**TO DO**
Using the listing below, print exactly everything from the line with "For every named" down to the line with "(繼續閱讀...) (11, 268)", both included, and nothing more.

**MATERIAL FOR THIS TASK**
------------------------------------------------------------

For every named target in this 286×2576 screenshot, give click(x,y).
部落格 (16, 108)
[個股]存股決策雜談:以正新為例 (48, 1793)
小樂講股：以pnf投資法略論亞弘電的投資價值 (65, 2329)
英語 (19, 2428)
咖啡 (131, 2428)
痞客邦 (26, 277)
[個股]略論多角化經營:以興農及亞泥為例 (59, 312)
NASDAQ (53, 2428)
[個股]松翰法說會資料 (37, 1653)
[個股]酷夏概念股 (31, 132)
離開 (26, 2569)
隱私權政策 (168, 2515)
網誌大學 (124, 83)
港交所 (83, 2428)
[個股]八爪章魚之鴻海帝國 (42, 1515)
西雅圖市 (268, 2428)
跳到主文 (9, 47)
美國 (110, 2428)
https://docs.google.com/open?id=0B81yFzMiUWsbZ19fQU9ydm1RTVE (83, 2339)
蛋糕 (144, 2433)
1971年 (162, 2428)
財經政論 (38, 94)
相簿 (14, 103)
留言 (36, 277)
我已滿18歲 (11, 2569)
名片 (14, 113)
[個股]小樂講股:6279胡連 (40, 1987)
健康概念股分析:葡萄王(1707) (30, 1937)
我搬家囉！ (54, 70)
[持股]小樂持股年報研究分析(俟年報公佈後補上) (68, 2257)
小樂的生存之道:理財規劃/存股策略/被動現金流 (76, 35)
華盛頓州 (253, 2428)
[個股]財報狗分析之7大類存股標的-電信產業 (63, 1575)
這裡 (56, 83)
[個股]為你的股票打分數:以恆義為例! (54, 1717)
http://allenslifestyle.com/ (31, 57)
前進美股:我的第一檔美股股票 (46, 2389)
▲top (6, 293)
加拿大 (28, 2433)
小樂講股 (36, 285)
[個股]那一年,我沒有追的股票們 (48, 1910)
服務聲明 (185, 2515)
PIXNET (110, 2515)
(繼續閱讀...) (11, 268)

------------------------------------------------------------

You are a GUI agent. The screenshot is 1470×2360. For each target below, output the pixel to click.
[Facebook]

------------------------------------------------------------

**TASK ANSWER**
For every named target in this 286×2576 screenshot, give click(x,y).
部落格 (16, 108)
[個股]存股決策雜談:以正新為例 (48, 1793)
小樂講股：以pnf投資法略論亞弘電的投資價值 (65, 2329)
英語 (19, 2428)
咖啡 (131, 2428)
痞客邦 (26, 277)
[個股]略論多角化經營:以興農及亞泥為例 (59, 312)
NASDAQ (53, 2428)
[個股]松翰法說會資料 (37, 1653)
[個股]酷夏概念股 (31, 132)
離開 (26, 2569)
隱私權政策 (168, 2515)
網誌大學 (124, 83)
港交所 (83, 2428)
[個股]八爪章魚之鴻海帝國 (42, 1515)
西雅圖市 (268, 2428)
跳到主文 (9, 47)
美國 (110, 2428)
https://docs.google.com/open?id=0B81yFzMiUWsbZ19fQU9ydm1RTVE (83, 2339)
蛋糕 (144, 2433)
1971年 (162, 2428)
財經政論 (38, 94)
相簿 (14, 103)
留言 (36, 277)
我已滿18歲 (11, 2569)
名片 (14, 113)
[個股]小樂講股:6279胡連 (40, 1987)
健康概念股分析:葡萄王(1707) (30, 1937)
我搬家囉！ (54, 70)
[持股]小樂持股年報研究分析(俟年報公佈後補上) (68, 2257)
小樂的生存之道:理財規劃/存股策略/被動現金流 (76, 35)
華盛頓州 (253, 2428)
[個股]財報狗分析之7大類存股標的-電信產業 (63, 1575)
這裡 (56, 83)
[個股]為你的股票打分數:以恆義為例! (54, 1717)
http://allenslifestyle.com/ (31, 57)
前進美股:我的第一檔美股股票 (46, 2389)
▲top (6, 293)
加拿大 (28, 2433)
小樂講股 (36, 285)
[個股]那一年,我沒有追的股票們 (48, 1910)
服務聲明 (185, 2515)
PIXNET (110, 2515)
(繼續閱讀...) (11, 268)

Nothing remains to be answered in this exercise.